▶ **About this task**:
Every line in the entries where "point" is found should be copied.

------------------------------------

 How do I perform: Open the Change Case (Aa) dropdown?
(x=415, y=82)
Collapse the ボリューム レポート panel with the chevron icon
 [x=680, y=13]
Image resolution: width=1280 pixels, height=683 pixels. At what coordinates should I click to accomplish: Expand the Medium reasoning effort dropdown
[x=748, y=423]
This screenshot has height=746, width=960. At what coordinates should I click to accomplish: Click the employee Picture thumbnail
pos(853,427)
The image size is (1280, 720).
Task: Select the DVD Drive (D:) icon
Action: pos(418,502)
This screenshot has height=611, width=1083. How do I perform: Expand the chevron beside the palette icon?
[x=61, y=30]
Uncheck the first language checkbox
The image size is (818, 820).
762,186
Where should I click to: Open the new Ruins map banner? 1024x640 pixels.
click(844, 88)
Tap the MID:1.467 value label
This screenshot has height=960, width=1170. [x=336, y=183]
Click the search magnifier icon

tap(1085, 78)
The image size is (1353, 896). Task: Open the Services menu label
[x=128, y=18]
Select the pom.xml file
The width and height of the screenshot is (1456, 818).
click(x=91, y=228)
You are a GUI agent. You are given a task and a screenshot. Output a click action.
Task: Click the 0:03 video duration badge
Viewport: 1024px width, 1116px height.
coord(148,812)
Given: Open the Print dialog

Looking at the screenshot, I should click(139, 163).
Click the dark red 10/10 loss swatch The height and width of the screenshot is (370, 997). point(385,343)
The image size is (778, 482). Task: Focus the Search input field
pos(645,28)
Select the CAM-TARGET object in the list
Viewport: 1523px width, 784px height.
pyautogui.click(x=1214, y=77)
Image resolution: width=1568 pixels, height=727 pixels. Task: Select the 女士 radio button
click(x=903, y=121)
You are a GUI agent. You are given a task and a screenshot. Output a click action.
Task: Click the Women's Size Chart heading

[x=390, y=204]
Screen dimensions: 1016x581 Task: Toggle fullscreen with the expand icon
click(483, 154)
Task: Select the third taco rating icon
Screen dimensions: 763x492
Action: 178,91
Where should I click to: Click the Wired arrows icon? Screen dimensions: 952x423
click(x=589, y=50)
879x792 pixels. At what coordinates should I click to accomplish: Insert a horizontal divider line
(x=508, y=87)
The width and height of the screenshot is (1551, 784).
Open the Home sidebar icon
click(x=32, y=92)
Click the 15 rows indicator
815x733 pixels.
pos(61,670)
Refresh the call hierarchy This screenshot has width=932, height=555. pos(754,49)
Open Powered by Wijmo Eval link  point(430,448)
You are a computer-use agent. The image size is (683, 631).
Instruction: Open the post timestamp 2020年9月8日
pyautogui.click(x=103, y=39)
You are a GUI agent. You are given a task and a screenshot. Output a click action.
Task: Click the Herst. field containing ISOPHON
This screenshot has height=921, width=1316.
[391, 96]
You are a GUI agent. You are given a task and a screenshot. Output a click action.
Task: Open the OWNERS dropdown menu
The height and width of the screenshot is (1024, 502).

------------------------------------

▶ **Problem solution**:
Click the dark red 10/10 loss swatch The height and width of the screenshot is (370, 997). point(385,343)
Open Powered by Wijmo Eval link  point(430,448)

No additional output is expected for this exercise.